■ **Your task**:
Pictures stay out of the copy. Transcribe exactly the lines from the line with "Screen dimensions: 816x459" through the final line of the records.

Source records
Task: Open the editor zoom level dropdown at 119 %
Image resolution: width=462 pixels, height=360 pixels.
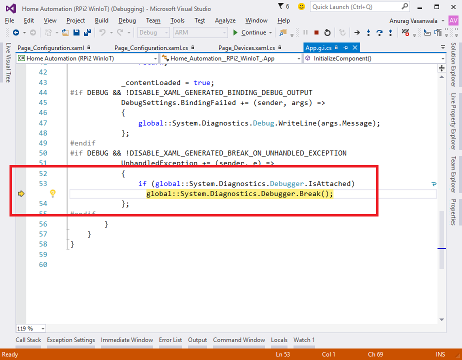Action: 42,329
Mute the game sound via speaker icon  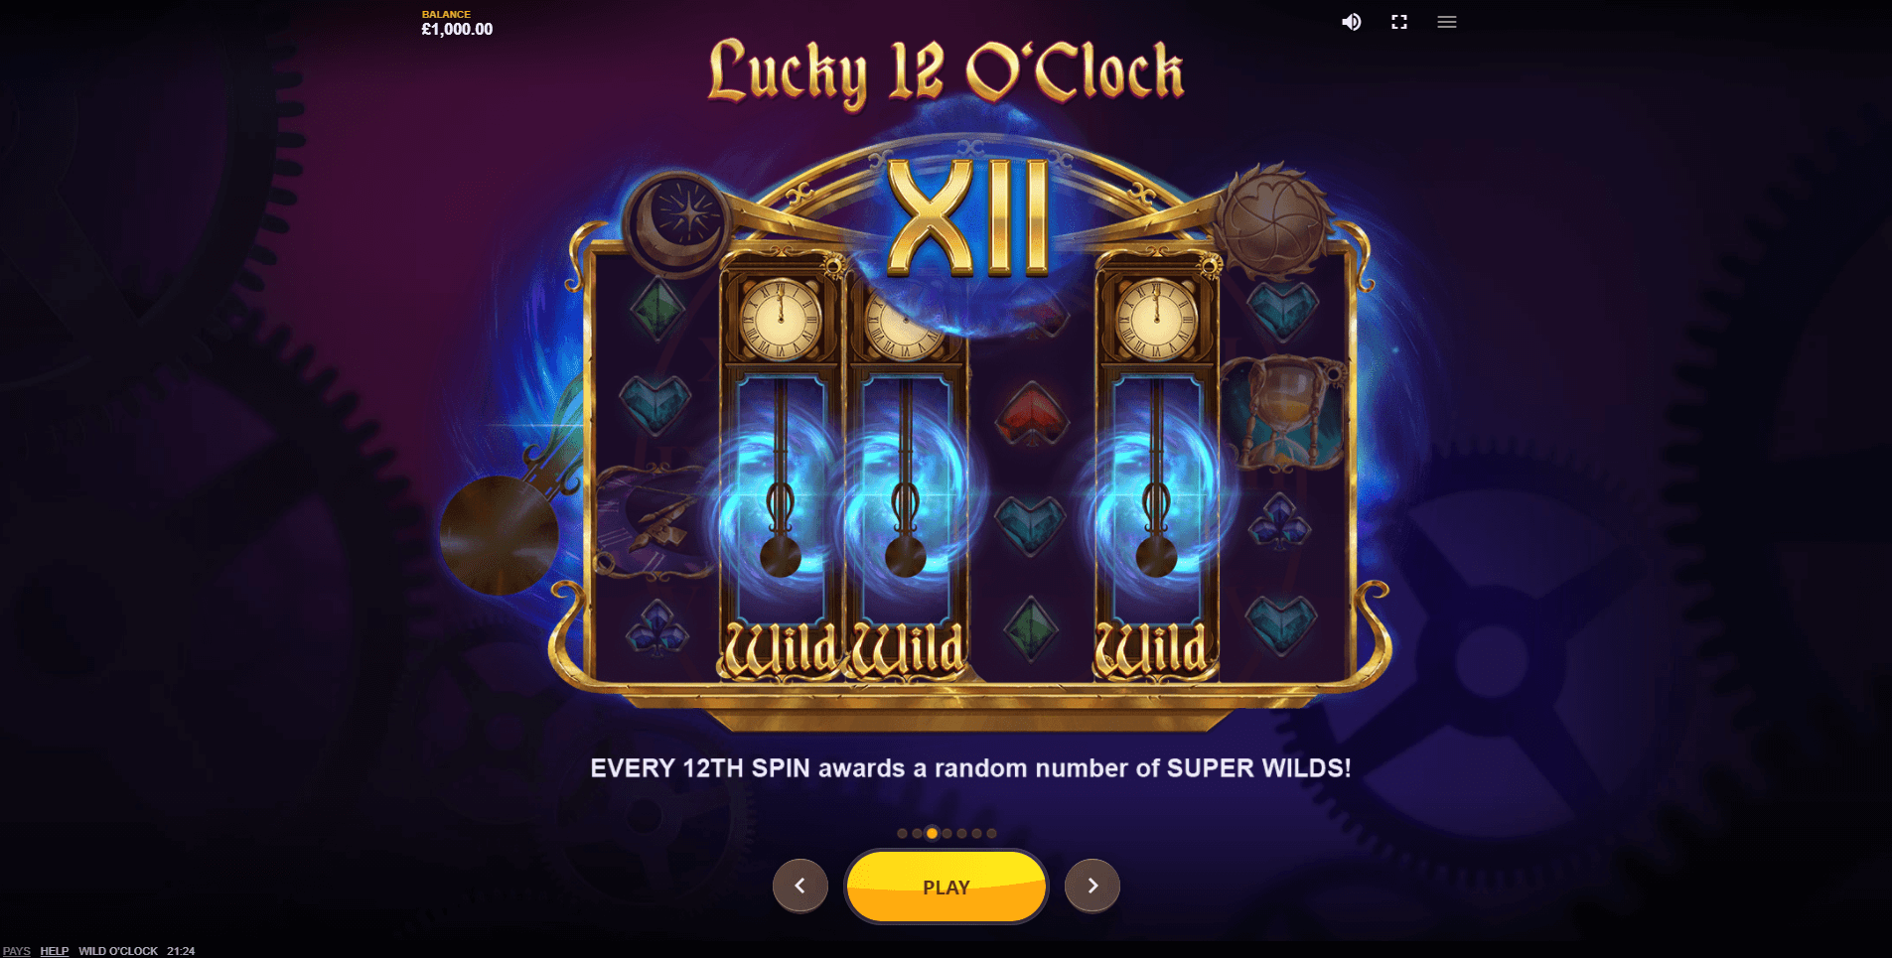tap(1351, 22)
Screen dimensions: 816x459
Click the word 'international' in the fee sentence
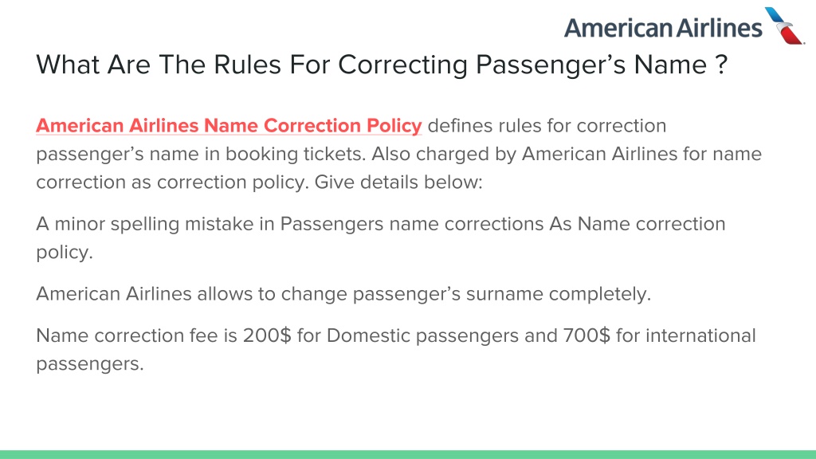(x=700, y=335)
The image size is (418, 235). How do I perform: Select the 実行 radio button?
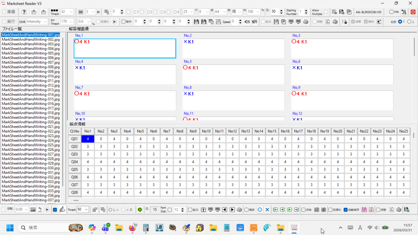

■ **Solution**:
Screen dimensions: 816x459
Click the word 'international' in the fee sentence
(x=700, y=335)
The image size is (418, 235). How do I perform: Select the 実行 radio button?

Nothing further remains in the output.